Copy out every line below without alteration.
______
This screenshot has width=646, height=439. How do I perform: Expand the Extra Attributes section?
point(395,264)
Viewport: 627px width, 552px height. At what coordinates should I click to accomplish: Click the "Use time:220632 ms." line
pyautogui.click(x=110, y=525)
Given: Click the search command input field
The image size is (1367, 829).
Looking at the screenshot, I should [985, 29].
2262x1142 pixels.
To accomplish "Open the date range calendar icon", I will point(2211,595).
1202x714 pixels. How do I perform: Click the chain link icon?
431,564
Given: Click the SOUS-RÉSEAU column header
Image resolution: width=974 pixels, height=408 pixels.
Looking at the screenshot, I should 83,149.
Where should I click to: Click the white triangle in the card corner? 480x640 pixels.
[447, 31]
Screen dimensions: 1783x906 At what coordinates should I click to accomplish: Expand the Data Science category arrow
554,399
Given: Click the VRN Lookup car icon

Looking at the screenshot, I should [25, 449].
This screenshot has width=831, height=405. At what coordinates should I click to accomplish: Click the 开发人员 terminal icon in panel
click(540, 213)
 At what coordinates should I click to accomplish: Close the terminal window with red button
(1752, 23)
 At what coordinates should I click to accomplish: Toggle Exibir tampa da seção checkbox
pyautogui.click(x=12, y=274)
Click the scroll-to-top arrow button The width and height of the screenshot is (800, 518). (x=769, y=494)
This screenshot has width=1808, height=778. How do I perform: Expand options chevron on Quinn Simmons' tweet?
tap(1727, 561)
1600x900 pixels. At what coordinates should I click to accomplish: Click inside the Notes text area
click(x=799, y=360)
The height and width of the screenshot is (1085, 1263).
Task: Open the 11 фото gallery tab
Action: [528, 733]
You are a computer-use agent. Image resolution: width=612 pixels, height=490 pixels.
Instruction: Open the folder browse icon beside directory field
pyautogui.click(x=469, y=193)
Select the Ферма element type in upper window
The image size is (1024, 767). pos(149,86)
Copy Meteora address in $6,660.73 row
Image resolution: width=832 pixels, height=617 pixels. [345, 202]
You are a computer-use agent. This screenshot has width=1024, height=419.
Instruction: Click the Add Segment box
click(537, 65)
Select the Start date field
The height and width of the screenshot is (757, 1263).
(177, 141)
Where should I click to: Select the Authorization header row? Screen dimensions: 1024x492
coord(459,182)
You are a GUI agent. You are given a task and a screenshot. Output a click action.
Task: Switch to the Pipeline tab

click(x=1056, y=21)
______
**Answer section:**
This screenshot has width=646, height=439. How do I perform: Expand the Extra Attributes section?
point(395,264)
Viewport: 627px width, 552px height. At what coordinates should I click to accomplish: Click the "Use time:220632 ms." line
pyautogui.click(x=110, y=525)
Given: Click the search command input field
The image size is (1367, 829).
Looking at the screenshot, I should [985, 29].
2262x1142 pixels.
To accomplish "Open the date range calendar icon", I will point(2211,595).
1202x714 pixels. How do I perform: Click the chain link icon?
431,564
Given: Click the SOUS-RÉSEAU column header
Image resolution: width=974 pixels, height=408 pixels.
Looking at the screenshot, I should 83,149.
Where should I click to: Click the white triangle in the card corner? 480x640 pixels.
[447, 31]
Screen dimensions: 1783x906 At what coordinates should I click to accomplish: Expand the Data Science category arrow
554,399
Given: Click the VRN Lookup car icon

Looking at the screenshot, I should [25, 449].
This screenshot has width=831, height=405. At what coordinates should I click to accomplish: Click the 开发人员 terminal icon in panel
click(540, 213)
 At what coordinates should I click to accomplish: Close the terminal window with red button
(1752, 23)
 At what coordinates should I click to accomplish: Toggle Exibir tampa da seção checkbox
pyautogui.click(x=12, y=274)
Click the scroll-to-top arrow button The width and height of the screenshot is (800, 518). (x=769, y=494)
This screenshot has width=1808, height=778. How do I perform: Expand options chevron on Quinn Simmons' tweet?
tap(1727, 561)
1600x900 pixels. At what coordinates should I click to accomplish: Click inside the Notes text area
click(x=799, y=360)
The height and width of the screenshot is (1085, 1263).
Task: Open the 11 фото gallery tab
Action: [528, 733]
You are a computer-use agent. Image resolution: width=612 pixels, height=490 pixels.
Instruction: Open the folder browse icon beside directory field
pyautogui.click(x=469, y=193)
Select the Ферма element type in upper window
The image size is (1024, 767). pos(149,86)
Copy Meteora address in $6,660.73 row
Image resolution: width=832 pixels, height=617 pixels. [345, 202]
You are a computer-use agent. This screenshot has width=1024, height=419.
Instruction: Click the Add Segment box
click(537, 65)
Select the Start date field
The height and width of the screenshot is (757, 1263).
(177, 141)
Where should I click to: Select the Authorization header row? Screen dimensions: 1024x492
coord(459,182)
You are a GUI agent. You are given a task and a screenshot. Output a click action.
Task: Switch to the Pipeline tab

click(x=1056, y=21)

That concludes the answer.